One response that I haven't tried as yet is "I am gay." (Which I am NOT) Me thinks, it would have the opposite effect on mommy-dearest and she might pursue her bridal-explorations with renewed vigour.


As an aside, just a random thought... Why do virgins feel their life is all SCREWED up?
And yeah, its GOD's birthday. Long live the Lizard King. Why oh why, did you have to die so young???

Wednesday, December 07, 2005

My First Post Without An Appropriate Title

Guess, what I found while channel surfing at 12.15 in the night.
A cookery show on E-TV Bangla.
Yes! Yes! A cookery show at 12 in the night.
Maybe, they took the term 'Midnight Masala' quite literally.

Bad, Badder, Baddest Joke

Qn: Four people met up and started playing something. What?
Ans: Four-play, obviously.

Sorry, couldn't resist.

Of Brutes & Cowards

Read the following news item: Woman Raped In Train
Makes me think, 1% of the nation comprises of brutes, the rest 99% are cowards.
If you ask me, castrate those motherfuckers and hang their balls for public display.

Monday, December 05, 2005

Childhood Memories - Part I

I have been hooked to jingles since I was like...this high.
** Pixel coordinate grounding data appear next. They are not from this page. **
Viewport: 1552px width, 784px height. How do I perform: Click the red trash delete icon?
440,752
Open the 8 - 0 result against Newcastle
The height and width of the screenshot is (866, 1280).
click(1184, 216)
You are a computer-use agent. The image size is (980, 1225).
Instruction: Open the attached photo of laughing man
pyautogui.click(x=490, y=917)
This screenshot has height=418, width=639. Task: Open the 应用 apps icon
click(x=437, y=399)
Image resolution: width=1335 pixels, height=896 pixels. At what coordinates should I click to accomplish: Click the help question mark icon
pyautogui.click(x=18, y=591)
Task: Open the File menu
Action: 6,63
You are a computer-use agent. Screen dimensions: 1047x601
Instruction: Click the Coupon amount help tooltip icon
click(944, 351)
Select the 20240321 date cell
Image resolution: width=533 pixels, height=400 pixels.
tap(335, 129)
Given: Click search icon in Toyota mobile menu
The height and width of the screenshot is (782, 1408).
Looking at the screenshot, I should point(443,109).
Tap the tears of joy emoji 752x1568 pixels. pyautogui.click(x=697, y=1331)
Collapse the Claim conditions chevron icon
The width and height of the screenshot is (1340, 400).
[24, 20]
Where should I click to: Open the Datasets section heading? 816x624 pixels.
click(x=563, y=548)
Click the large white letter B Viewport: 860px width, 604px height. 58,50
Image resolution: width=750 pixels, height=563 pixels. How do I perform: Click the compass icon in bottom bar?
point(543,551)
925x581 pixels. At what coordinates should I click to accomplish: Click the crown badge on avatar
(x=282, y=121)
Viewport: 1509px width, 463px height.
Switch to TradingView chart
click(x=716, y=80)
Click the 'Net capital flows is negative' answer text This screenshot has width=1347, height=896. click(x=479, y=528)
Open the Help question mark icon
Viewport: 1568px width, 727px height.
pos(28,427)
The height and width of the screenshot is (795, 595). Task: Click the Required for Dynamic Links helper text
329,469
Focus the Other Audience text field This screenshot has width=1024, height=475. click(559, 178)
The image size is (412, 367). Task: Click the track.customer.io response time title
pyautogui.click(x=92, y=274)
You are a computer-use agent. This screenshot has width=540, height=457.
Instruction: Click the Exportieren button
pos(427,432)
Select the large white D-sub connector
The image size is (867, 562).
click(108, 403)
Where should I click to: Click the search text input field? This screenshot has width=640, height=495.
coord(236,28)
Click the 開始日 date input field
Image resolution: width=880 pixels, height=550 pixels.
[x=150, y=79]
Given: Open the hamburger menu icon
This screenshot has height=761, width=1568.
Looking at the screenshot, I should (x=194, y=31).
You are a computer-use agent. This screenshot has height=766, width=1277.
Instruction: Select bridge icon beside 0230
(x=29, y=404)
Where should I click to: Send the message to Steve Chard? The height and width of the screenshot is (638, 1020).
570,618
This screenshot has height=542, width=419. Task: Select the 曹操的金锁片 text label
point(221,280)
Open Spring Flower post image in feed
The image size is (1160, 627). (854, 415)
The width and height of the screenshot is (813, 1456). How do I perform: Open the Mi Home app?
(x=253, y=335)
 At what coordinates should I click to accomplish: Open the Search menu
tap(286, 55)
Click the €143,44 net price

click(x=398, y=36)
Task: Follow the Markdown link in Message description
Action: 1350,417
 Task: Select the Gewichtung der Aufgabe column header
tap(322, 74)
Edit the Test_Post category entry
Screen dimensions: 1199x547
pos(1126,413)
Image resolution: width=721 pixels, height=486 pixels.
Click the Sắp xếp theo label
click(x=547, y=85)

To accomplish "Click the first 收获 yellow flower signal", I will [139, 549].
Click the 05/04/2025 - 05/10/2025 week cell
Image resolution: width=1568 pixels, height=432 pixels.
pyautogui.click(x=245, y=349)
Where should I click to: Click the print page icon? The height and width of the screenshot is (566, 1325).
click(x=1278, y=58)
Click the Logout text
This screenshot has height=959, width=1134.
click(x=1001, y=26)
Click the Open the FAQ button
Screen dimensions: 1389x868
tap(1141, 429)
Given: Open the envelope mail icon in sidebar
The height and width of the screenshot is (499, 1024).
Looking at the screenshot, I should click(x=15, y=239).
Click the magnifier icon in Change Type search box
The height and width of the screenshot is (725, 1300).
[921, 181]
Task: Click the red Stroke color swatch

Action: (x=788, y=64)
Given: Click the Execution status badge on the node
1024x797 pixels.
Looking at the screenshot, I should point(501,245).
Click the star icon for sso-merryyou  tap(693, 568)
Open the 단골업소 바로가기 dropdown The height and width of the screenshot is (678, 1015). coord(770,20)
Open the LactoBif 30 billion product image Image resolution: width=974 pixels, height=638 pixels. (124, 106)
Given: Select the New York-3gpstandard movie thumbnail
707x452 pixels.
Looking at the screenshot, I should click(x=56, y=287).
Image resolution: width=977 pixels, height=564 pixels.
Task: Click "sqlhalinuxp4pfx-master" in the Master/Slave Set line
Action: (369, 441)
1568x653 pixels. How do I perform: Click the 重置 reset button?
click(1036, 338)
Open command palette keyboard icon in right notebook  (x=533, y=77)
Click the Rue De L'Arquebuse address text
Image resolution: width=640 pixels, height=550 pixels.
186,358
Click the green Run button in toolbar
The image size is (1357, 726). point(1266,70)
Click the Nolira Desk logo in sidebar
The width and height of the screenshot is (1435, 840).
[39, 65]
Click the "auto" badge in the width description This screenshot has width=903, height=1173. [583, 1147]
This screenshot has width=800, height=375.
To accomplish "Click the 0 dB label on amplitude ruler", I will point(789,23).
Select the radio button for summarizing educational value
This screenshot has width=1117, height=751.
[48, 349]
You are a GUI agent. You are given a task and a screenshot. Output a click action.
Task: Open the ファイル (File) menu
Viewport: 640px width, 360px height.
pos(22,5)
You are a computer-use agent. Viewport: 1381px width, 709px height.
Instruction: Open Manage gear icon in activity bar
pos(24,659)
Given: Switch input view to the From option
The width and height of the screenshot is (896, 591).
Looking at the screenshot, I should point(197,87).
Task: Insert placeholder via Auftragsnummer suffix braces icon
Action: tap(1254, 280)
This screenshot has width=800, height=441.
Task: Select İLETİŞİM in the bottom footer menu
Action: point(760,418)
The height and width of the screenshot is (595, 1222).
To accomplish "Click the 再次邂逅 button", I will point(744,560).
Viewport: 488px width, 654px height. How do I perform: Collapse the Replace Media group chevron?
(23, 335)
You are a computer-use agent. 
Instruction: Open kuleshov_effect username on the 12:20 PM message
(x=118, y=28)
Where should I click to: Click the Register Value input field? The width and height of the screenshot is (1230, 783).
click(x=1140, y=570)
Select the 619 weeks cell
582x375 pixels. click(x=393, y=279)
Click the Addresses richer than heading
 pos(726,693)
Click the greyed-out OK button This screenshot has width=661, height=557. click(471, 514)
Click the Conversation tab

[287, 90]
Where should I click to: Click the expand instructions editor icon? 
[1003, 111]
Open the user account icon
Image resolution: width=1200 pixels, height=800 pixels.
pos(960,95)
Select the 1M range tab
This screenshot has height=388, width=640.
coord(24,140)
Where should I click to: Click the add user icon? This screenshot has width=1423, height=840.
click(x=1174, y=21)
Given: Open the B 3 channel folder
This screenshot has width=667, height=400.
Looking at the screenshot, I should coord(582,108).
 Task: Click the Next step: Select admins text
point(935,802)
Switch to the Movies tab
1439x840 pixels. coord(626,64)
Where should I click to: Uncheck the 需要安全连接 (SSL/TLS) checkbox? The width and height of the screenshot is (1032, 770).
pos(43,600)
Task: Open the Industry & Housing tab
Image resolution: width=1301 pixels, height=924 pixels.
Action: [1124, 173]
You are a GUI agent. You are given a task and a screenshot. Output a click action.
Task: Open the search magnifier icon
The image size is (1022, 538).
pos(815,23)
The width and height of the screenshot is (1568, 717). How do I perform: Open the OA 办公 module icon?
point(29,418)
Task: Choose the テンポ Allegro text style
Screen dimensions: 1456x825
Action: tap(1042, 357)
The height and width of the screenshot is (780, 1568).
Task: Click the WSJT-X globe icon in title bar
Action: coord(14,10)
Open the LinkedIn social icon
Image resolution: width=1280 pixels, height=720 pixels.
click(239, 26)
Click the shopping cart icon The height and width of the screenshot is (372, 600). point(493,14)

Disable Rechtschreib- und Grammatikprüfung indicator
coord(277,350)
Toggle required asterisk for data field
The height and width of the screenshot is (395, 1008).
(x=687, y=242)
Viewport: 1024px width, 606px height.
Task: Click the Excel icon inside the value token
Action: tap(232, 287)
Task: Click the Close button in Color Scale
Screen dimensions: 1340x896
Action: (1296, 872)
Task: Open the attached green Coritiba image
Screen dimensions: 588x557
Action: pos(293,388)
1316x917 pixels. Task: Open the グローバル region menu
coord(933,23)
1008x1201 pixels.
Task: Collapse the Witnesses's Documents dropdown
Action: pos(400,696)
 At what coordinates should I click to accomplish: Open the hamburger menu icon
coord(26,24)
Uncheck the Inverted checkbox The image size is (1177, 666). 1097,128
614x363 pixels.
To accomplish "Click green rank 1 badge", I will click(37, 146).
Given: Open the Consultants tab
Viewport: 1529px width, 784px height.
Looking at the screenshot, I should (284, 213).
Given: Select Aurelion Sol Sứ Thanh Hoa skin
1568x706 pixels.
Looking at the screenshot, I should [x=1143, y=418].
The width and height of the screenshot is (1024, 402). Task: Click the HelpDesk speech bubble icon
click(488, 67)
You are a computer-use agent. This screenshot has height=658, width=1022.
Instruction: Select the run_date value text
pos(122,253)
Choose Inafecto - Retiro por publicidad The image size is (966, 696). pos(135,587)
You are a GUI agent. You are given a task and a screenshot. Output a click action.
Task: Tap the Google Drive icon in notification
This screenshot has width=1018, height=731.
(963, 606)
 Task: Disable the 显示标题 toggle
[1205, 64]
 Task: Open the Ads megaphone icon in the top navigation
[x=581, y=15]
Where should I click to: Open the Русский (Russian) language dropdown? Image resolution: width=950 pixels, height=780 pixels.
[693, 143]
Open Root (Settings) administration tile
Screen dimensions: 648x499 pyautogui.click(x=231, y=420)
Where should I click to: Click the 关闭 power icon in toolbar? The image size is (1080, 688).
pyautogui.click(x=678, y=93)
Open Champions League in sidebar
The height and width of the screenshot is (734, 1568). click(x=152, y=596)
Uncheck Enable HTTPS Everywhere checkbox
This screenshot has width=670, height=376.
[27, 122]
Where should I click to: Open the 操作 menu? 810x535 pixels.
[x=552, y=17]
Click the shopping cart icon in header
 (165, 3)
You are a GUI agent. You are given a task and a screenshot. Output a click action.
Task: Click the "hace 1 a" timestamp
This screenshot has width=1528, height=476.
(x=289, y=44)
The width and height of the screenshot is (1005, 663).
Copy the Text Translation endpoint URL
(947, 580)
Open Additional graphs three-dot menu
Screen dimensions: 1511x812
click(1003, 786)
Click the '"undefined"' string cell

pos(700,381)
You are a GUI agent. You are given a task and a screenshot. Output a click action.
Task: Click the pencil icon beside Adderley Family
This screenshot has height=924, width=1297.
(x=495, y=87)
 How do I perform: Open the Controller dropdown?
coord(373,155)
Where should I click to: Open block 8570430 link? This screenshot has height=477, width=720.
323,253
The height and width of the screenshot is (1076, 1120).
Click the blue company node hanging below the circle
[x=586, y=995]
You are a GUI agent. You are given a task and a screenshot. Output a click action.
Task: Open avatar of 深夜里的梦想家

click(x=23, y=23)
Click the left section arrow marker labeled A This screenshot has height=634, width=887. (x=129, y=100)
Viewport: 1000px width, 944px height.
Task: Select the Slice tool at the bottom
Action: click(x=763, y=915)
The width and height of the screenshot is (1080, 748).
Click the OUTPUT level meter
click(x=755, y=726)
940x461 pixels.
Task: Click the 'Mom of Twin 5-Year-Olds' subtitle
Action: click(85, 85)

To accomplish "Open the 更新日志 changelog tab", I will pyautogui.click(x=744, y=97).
As far back as my grey cells allow me, the first ever jingle I memorised was,

Bol Sakhi Bol Tera Raaz Kya Hai?
Kya Hai Tere Khushi Ka Raaz
Tu Bata De Mujhko Aaj

Mala-D Hai Mera Raaz
Garbh Nirodhak Goliyan, Mala-D Mala-D

See. I was too young to know what Garbh is, leave alone Garbh Nirodhak Goliyan. Just to quote Bhuvan Bhaiyya - "Itni Hindi To Meri Tau Na Jaane". I remember singing / mouthing the first couple of lines in front of some guests. Quite obviously, my parents were embarassed and the next thing I saw, was them (guests included) with raised heckles controlling their chuckles. (Sorry, bad expression.)

Anywhichways, the smart kid that I was (I still am, leaving aside the kid part of it), I quickly realised that the jingle was quite inappropriate for the occasion and promptly subjected my vocal chords to "Meri Jaan, Meri Jaan. Sunday to Sunday."

Much later, when I grew a bit taller (in height and in stature) and a bit more worldly wise thanks to generous inputs from my Big B, it was only then that I realised the full scale of my childhood folly.

Thursday, December 01, 2005

I Hate

I hate passive smoking. So much so, that active feels better.